Тут поневоле задумаешься о красоте и многообразии национальных традиций, которые стремительно гибнут вместе со своими носителями, уступая место безликим стандартам. И, в попытке ухватить побольше этой красоты, посетуешь: жаль, что непонятно, о чем поют тувинцы и алжирцы. Правда, и по-русски не всегда всё понятно — уж больно непривычна уху фольклорная мелизматика. Хотя на самом деле это не так уж мешает: даже не зная смысла слов, молитву, свадебную песню или поминальный плач опознаешь безошибочно. Потому что основа у всех музык мира едина, как едины для всех людей любовь, смерть, боль, радость…
Так интеллектуальное осмысление уступает место чувственному восприятию, а с тебя, как деда из загадки, снимаются одна за одной сто метафорических шуб — до самой сердцевины, которая сейчас та же самая, что и много веков назад — только плачешь при этом тоже ты. Или не плачешь, а поёшь, каждой клеткой, потому что петь — это так же естественно, как плакать, смеяться, дышать. Ведь на протяжении тысяч лет пение было для людей по всему миру способом жить и чувствовать. А песня становилась портретом человека, который вкладывал в нее свои заботы и переживания, и отражением того, что его окружало: люди в прошлом меньше передвигались и редко выходили из намеченной от рождения колеи.
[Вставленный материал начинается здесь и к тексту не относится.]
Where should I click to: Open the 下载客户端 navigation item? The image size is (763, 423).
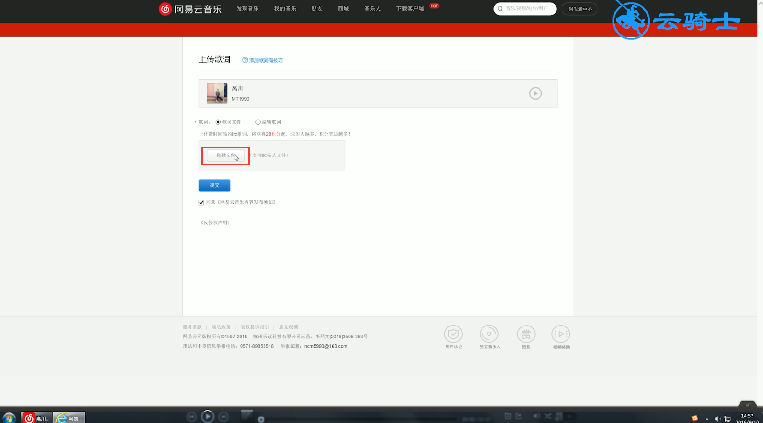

Погружаясь в эмоции, подпуская музыку ближе, все телом ощущаешь реалии жизни тувинцев прошлого: бескрайнее кочевье, степное марево, свист ветра в высокой траве, звон насекомых, скрип колес, ритмичный цокот копыт. После затемнения переносишься в переливающийся тысячей красок мир североафриканских народов: змеистые звуки цитры — как переливы воды, зелень сверкает и колышется, солнце медленно раскаляет дрожащий воздух. А потом возвращаешься домой, к своим — вплетать нить жизни в общее полотно, наблюдать грандиозный и незыблемый круговорот времен года, в который гармонично встраиваются каждая роль и судьба.
Удивительная, приглашающая к диалогу телесность этой музыки не дает ошибиться. Песня, которая нужна была в том числе чтобы помочь человеку прожить и выпустить эмоции, и поется, и слушается всем телом. Звук горлового пения, кажется, зарождается не в горле, а в ногах, крепко стоящих на земле, и тебя самого как бы укореняет. Добры молодцы и красны девицы распахивают легкие в полную ширь и в конце фраз отдают весь воздух — так, что скорее хочется вдохнуть поглубже. Синкопированный ритм африканской музыки будто пружину внутри заводит — не только у музыкантов, которые не могут не ускоряться, но и у слушателей.
Что-то древнее и важное внутри отзывается на эти звуки — и ты отключаешь разум, и раскачиваешься под тувинское, и приплясываешь, щелкая пальцами, под африканское, и переживаешь навзрыд под русское… А потом вместе со всем залом долго хлопаешь, топочешь, свистишь, кричишь «спасибо» — как будто сбросил с плеч десяток часов насыщенного фестивального дня, десяток лет, десяток веков.